それよりも大昔は・・・、歯の化石からいろんな事実を知ることが出来ます。草食性や肉食性であることはもちろんのこと、どんなものを食べていたかも推測出来ます。たとえば鳥の祖先である始祖鳥は、昆虫や動物の遺骸を食物にしていたことも推定されているそうです。驚くことにティラノサウルスは小さな前肢で歯の掃除をしていたこともわかっています。また肉食性の恐竜が歯ぎしりをしていたことも歯の減り具合で判明しているのだとか。恐竜の歯ぎしり・・・スゴイ音なんでしょうね。

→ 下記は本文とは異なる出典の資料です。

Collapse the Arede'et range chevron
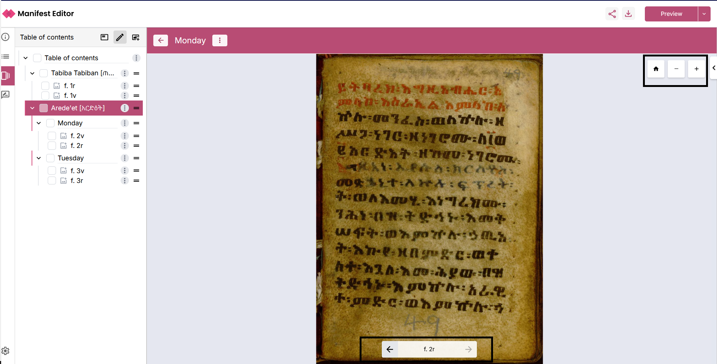The image size is (717, 364). (32, 108)
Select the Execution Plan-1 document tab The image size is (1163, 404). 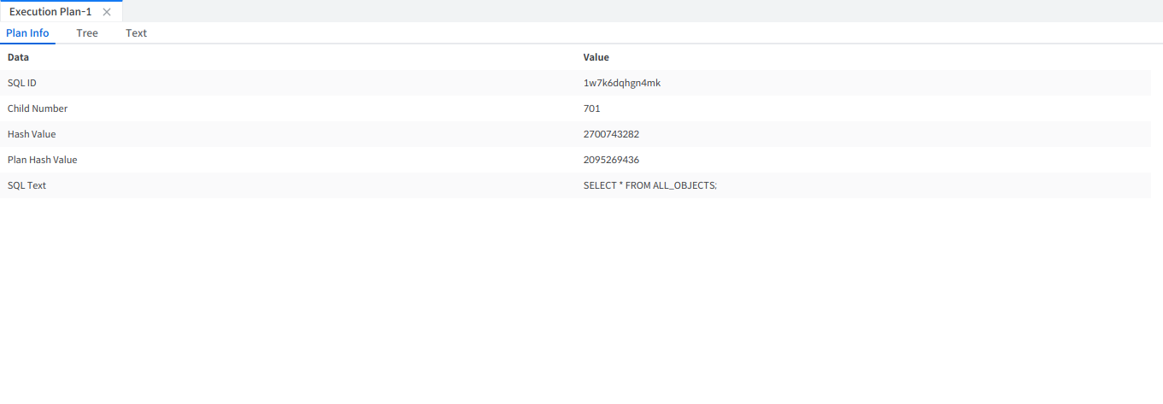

古代エジプト人は、ミイラの歯の化石が極端に摩耗していることから、日常食べていたパンに砂の粒が多く含まれていたことが明らかになりました。 砂入のパンを食べたいとは思いませんが、現代は軟らかい食べ物が多く、歯にとっては良いことなのかどうか・・・
古代から試行錯誤されている口腔ケア。
昔も今も、自分の歯は自分でしっかり守るしかないようです。